> TASK DIRECTIONS: In the records below, find the line holding "Viewport: 613px width, 337px" and the line holding "Given: Open the notifications bell icon". Set down both, with every line between them, exactly.

# # #

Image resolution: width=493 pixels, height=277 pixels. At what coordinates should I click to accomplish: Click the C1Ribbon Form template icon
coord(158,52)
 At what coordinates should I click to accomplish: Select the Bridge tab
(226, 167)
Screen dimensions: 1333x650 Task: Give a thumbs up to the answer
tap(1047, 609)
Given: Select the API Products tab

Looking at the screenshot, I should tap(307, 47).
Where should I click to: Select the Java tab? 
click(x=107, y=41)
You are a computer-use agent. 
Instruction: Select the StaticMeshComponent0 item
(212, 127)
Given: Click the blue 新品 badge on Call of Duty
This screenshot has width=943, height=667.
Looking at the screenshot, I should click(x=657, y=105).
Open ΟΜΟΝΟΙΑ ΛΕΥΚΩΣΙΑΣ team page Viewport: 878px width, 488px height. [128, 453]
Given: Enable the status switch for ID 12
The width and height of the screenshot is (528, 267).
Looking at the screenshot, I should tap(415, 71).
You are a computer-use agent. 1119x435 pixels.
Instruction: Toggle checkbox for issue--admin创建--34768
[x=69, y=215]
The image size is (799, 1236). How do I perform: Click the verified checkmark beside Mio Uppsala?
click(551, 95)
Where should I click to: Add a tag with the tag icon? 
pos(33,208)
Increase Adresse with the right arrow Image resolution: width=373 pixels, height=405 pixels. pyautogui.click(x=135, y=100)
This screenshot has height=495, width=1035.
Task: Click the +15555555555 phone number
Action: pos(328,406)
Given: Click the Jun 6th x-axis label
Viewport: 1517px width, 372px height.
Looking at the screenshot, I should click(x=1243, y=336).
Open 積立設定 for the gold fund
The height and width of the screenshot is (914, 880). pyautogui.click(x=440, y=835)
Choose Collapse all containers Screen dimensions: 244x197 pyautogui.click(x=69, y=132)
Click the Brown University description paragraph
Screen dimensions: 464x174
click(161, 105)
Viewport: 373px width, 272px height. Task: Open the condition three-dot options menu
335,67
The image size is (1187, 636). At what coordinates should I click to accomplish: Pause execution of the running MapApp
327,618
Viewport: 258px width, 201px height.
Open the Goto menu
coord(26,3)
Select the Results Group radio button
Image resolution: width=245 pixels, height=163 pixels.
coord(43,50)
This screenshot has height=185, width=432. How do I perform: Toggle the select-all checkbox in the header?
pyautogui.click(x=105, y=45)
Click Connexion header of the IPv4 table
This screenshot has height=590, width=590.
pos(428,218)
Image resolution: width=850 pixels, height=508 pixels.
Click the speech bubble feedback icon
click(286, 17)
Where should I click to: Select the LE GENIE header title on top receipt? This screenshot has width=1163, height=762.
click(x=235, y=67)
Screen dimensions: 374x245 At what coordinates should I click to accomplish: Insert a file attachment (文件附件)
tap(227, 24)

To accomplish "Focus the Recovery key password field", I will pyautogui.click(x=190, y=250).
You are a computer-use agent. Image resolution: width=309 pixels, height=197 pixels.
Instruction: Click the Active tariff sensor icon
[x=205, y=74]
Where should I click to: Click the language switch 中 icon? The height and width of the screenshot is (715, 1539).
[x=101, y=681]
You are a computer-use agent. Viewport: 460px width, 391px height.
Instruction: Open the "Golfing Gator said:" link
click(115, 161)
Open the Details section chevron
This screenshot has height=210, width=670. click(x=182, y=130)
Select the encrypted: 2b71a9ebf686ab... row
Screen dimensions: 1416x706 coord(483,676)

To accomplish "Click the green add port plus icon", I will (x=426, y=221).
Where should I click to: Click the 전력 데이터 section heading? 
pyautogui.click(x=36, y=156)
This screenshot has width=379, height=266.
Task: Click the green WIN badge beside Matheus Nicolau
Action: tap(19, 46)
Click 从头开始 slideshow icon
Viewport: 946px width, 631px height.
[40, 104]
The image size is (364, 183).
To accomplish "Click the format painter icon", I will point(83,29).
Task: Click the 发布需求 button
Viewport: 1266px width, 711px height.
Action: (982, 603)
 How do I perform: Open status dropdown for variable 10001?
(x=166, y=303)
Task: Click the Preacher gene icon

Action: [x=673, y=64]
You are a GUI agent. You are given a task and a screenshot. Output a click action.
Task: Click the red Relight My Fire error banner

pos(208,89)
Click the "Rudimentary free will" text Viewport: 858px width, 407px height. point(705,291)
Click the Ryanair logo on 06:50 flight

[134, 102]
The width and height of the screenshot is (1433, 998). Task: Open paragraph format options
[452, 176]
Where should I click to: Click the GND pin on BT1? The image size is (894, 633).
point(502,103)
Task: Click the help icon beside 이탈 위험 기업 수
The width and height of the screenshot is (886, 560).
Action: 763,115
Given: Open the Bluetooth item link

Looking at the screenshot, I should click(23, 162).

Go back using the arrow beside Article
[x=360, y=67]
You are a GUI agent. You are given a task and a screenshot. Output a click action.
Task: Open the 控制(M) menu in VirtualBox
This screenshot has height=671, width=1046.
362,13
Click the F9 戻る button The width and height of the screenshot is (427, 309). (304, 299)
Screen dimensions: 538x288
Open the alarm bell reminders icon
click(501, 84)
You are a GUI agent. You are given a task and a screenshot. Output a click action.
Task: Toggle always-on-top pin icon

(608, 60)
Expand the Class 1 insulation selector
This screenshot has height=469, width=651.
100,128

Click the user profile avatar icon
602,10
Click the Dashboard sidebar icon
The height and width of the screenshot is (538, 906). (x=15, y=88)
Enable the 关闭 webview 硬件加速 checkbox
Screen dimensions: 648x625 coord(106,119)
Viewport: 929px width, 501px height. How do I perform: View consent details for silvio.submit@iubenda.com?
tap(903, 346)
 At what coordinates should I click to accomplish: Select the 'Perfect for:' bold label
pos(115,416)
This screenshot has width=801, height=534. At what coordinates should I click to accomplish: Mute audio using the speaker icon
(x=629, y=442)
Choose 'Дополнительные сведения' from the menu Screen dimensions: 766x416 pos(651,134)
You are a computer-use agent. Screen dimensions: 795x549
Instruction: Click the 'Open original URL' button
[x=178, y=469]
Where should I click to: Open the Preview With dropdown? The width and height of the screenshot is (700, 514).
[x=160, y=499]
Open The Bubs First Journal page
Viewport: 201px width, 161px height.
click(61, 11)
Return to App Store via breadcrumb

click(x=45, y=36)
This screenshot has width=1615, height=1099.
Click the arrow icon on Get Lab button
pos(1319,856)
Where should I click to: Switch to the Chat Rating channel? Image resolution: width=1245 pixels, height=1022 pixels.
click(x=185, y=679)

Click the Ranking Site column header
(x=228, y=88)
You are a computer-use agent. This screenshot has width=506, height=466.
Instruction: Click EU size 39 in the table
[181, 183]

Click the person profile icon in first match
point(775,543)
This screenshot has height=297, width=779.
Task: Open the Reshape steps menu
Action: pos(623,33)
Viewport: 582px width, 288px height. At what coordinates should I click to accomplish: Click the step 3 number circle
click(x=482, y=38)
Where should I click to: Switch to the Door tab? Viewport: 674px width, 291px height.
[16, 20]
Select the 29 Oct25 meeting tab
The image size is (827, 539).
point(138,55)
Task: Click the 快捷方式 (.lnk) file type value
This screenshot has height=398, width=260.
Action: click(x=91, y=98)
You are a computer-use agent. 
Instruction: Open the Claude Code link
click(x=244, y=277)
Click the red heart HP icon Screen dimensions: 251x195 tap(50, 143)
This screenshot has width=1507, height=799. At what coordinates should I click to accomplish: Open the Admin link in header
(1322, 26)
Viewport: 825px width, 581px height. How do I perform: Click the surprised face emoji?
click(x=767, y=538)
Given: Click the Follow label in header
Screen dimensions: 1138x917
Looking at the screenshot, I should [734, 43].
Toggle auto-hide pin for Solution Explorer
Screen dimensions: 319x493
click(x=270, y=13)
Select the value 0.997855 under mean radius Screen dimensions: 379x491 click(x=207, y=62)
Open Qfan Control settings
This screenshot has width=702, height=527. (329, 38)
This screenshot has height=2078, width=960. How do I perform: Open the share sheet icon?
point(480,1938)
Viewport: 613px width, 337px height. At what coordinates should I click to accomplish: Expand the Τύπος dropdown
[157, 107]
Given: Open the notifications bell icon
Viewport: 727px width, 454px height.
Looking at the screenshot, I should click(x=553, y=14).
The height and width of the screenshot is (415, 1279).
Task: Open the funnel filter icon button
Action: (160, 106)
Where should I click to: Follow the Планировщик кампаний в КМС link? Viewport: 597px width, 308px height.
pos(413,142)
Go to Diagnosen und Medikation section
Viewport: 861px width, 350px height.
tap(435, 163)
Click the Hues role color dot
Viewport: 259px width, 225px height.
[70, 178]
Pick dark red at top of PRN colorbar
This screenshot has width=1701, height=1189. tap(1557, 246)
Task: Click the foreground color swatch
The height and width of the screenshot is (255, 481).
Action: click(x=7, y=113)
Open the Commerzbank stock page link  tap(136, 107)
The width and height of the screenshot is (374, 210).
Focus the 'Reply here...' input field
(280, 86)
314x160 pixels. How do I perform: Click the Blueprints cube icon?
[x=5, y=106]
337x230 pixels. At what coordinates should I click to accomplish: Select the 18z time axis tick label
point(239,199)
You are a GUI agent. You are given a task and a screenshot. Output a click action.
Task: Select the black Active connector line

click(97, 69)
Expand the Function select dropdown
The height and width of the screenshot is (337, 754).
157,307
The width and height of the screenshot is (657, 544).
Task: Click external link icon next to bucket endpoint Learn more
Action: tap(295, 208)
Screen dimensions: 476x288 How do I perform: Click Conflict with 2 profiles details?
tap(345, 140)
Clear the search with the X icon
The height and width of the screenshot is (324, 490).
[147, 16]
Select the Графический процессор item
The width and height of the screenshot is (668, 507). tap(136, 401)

# # #

> SOLVED EXERCISE:
Viewport: 613px width, 337px height. At what coordinates should I click to accomplish: Expand the Τύπος dropdown
[157, 107]
Given: Open the notifications bell icon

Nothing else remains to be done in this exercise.